The company employs a little more than 80 people when it’s fully operational, said Michael Cicak, chief executive officer and chairman of the board. The company is privately held and does not release its financial information.

Mr. Cicak said Willard & Kelsey laid off employees because the company’s only assembly line is undergoing changes to produce more efficient solar panels.

Funding for that assembly line initially came from a $5 million loan from the state Office of Air Quality Development Authority. Officials from that department are arranging an inspection of the assembly line in February to ensure that money was well spent, said Todd Nein, interim executive director of the Office of Air Quality Development Authority.

“We really need to take a look at the line and what their plans are and what we’re able to do,” he said. “We really need to take a closer look at things.”

Mr. Nein said such an inspection is rare.

The $5 million is part of a $10 million loan that was partially disbursed in July, 2010. The rest of that money is set aside for the construction of a second assembly line, Mr. Nein said.

The first part of the loan has a two-year repayment plan, and Willard & Kelsey has been making payments on it, Mr. Nein said. Those payments recently were reduced and the state is working with the company to defer payments or create a longer payment schedule, he added.

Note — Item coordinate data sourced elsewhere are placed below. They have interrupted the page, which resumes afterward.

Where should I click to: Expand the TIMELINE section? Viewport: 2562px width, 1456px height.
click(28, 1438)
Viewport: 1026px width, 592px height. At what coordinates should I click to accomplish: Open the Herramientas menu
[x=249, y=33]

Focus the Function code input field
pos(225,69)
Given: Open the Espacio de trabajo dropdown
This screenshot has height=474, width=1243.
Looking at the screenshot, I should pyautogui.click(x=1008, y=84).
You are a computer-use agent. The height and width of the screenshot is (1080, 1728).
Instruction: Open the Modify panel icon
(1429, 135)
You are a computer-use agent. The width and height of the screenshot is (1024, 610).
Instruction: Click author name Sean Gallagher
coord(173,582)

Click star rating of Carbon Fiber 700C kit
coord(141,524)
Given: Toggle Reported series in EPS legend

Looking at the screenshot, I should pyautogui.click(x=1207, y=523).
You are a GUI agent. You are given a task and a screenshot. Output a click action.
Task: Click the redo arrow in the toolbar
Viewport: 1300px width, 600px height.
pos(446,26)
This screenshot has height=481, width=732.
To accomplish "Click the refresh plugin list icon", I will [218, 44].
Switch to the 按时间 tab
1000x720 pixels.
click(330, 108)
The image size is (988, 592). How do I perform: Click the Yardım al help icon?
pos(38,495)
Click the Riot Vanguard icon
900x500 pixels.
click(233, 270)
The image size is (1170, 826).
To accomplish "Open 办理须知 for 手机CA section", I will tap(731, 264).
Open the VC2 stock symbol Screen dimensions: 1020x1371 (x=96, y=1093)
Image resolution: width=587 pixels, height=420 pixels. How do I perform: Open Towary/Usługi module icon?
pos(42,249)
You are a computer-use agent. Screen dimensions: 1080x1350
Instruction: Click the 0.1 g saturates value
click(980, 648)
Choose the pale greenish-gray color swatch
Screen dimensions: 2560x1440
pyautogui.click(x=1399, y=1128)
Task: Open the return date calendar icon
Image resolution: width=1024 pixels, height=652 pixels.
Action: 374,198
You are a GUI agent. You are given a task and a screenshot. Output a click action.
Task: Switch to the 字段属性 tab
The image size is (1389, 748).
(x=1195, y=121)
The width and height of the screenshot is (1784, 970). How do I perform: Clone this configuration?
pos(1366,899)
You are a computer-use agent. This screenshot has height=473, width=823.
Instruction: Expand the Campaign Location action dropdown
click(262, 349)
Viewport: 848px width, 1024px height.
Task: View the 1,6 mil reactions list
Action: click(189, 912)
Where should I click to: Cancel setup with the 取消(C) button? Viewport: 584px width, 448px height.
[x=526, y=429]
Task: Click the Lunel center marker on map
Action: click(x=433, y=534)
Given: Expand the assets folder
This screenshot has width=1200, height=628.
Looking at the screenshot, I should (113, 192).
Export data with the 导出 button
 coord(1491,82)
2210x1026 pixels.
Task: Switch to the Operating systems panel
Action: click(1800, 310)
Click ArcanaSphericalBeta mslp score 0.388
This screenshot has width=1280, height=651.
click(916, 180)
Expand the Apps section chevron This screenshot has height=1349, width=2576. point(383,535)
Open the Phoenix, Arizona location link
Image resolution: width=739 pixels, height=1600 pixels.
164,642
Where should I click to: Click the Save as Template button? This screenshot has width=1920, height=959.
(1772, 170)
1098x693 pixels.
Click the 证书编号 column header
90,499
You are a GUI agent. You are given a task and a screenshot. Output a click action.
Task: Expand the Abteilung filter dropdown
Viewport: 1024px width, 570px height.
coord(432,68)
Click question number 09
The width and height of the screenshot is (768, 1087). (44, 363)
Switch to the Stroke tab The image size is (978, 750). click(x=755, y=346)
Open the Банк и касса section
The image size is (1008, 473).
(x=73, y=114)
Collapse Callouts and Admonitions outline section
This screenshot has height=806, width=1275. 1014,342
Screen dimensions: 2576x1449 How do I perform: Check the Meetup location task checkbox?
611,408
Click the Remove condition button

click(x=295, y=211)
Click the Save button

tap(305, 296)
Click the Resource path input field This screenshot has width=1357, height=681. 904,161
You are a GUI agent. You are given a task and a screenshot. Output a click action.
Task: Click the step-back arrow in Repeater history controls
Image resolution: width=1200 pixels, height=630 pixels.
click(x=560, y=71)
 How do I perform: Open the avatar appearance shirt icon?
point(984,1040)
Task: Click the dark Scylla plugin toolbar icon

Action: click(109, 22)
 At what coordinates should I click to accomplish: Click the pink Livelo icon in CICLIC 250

Mr. Nein said the state has confidence in the company because its executives have experience with First Solar, one of the largest solar companies in the country.

The company also has reduced its payments on a $5 million loan from the Ohio Department of Development. It is paying about $7,800 a month on the interest of the loan, Mr. Hennessy said. That loan has a five-year timetable for repayment.

Mr. Cicak said he’s looking into various financial options to fund the company’s operations.

“No, I’m not closing,” he said Tuesday. “I’m going to try and work my way out of it.”

The company also received a rapid outreach grant for $500,000 from the Department of Development in 2008. That money was slated for job creation and retention, Mr. Hennessy said.

Adele Morris, policy director of the climate and energy economics project at the Brookings Institution, a Washington-based think tank, said she wouldn’t be surprised if cases similar to Willard & Kelsey’s appear across the country. Solar power is one of the most expensive areas of green energy and not every company is going to survive, she added.

“These are precious taxpayer dollars, and you want to be sure when you spend them you are not engaging in wishful thinking about what it’s going to accomplish,” Ms. Morris said. “I’m not saying that happened in this case in Ohio, but I think due diligence is critical.”

Mr. Cicak said more than $100 million has been invested in Willard & Kelsey and he’s determined to keep the company afloat.

“We’re trying to get more money so we can keep going big time,” he said.